## Exercise description
Identify every line in the rows below that contains the string "coordinates", and copy each one in full. Case counts.

## Exercise material
------------------------------------------------------------

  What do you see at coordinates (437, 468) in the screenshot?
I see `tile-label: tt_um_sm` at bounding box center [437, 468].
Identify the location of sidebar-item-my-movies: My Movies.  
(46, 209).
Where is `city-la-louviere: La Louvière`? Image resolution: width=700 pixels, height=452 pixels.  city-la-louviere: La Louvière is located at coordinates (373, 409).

------------------------------------------------------------

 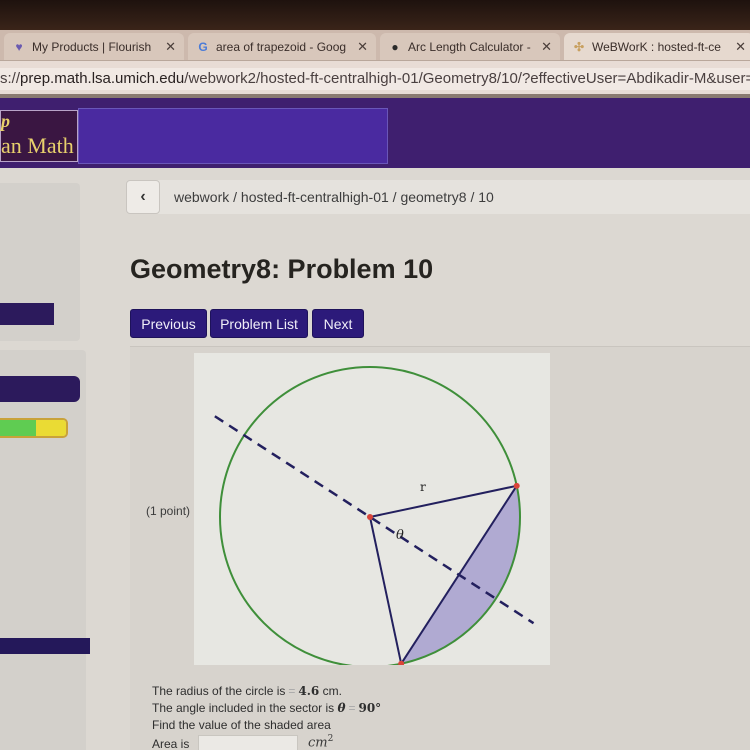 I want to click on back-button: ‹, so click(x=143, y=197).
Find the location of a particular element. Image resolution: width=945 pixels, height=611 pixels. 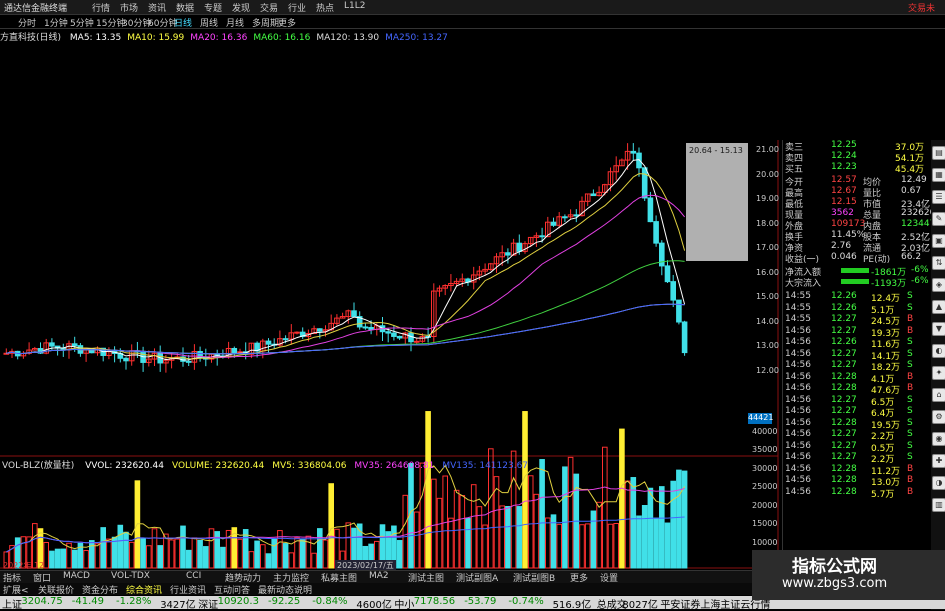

------------------------------------------------------------

## Completed exercise
  What do you see at coordinates (437, 468) in the screenshot?
Where is `city-la-louviere: La Louvière`? Image resolution: width=700 pixels, height=452 pixels.  city-la-louviere: La Louvière is located at coordinates (373, 409).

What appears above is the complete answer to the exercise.